═════ INPUT DATA
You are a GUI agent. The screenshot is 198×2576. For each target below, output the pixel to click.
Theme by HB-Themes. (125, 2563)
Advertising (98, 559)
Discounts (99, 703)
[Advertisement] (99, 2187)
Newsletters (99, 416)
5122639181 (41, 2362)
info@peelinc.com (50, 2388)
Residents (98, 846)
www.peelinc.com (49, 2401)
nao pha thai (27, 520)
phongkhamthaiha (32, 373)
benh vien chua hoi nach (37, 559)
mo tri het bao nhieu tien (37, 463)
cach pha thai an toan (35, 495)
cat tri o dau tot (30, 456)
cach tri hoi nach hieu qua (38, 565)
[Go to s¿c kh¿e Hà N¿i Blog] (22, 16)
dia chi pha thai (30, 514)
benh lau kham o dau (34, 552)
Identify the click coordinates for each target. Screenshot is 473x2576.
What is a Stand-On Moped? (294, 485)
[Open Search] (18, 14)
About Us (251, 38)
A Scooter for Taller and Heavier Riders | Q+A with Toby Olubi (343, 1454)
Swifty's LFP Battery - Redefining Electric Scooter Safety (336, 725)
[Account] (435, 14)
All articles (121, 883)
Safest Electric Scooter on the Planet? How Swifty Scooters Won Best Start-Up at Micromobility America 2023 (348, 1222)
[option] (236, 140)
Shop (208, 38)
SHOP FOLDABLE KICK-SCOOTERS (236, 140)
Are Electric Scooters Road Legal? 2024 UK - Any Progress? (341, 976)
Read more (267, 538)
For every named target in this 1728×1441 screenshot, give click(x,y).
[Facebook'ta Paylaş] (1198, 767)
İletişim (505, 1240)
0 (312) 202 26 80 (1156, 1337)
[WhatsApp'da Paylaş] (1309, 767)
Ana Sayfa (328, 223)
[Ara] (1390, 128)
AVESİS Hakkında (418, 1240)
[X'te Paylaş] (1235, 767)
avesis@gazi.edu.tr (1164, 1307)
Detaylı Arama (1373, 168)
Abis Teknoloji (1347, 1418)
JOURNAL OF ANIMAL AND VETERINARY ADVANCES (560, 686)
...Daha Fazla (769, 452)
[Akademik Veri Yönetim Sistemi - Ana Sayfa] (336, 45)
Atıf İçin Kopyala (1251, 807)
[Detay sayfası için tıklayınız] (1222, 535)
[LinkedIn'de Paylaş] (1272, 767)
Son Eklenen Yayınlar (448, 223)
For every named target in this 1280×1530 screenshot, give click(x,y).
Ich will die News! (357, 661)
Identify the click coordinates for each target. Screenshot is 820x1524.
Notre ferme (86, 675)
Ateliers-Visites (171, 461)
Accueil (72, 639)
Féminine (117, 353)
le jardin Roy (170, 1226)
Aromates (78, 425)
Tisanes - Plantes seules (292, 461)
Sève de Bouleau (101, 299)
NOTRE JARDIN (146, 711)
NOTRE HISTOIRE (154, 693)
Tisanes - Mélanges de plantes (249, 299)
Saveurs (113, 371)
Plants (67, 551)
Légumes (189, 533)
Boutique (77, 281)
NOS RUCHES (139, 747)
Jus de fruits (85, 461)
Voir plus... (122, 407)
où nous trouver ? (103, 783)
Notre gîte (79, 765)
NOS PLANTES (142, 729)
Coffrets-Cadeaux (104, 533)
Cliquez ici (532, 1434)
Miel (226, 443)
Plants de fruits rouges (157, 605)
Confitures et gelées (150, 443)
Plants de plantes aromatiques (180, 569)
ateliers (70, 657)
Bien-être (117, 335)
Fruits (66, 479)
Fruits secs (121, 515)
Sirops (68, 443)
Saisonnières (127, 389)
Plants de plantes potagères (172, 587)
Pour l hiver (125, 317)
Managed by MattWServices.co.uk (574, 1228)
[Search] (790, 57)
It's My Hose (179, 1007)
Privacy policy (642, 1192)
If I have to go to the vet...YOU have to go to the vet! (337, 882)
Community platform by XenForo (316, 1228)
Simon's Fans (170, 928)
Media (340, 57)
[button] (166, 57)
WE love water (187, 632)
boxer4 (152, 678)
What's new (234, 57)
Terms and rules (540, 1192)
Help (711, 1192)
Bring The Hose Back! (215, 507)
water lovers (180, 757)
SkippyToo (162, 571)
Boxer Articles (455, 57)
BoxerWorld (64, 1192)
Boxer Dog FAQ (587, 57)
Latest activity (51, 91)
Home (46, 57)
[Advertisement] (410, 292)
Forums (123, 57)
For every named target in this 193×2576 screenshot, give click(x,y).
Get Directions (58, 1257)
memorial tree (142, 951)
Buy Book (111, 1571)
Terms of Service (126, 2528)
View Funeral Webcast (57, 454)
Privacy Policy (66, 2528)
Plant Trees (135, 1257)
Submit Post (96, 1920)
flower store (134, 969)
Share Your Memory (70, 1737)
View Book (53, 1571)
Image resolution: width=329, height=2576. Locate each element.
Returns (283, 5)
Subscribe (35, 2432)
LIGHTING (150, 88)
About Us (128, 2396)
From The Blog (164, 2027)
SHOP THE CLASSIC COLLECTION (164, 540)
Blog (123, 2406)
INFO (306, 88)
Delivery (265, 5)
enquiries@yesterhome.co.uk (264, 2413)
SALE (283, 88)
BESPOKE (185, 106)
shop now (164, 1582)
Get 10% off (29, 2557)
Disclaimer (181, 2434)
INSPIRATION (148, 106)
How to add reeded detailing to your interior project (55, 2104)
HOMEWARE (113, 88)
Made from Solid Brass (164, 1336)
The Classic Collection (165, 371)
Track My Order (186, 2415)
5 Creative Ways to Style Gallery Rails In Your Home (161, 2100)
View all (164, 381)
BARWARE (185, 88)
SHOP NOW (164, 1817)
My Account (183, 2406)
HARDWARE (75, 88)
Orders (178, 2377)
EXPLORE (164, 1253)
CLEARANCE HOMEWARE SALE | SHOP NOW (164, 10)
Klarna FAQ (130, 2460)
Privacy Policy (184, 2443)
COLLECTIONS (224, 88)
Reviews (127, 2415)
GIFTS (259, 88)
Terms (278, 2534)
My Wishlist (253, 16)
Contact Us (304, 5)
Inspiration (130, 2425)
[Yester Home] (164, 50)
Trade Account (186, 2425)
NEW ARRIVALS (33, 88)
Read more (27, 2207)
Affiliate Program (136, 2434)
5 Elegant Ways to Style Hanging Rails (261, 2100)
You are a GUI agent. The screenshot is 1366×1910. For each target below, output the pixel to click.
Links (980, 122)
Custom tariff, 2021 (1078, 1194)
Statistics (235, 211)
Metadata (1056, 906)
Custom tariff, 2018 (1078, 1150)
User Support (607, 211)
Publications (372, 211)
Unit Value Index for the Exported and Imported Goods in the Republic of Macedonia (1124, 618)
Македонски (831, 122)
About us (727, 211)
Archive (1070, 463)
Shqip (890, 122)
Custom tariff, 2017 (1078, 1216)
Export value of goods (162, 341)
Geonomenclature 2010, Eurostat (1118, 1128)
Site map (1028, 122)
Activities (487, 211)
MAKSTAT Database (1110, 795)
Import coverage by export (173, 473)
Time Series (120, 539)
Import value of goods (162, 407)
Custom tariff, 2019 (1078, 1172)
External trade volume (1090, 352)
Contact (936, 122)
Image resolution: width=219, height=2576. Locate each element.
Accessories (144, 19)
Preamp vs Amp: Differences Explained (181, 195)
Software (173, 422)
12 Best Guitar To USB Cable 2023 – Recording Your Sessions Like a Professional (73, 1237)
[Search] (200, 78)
══════════
If a line of the material contains the string "benh", count it; give only the total.

2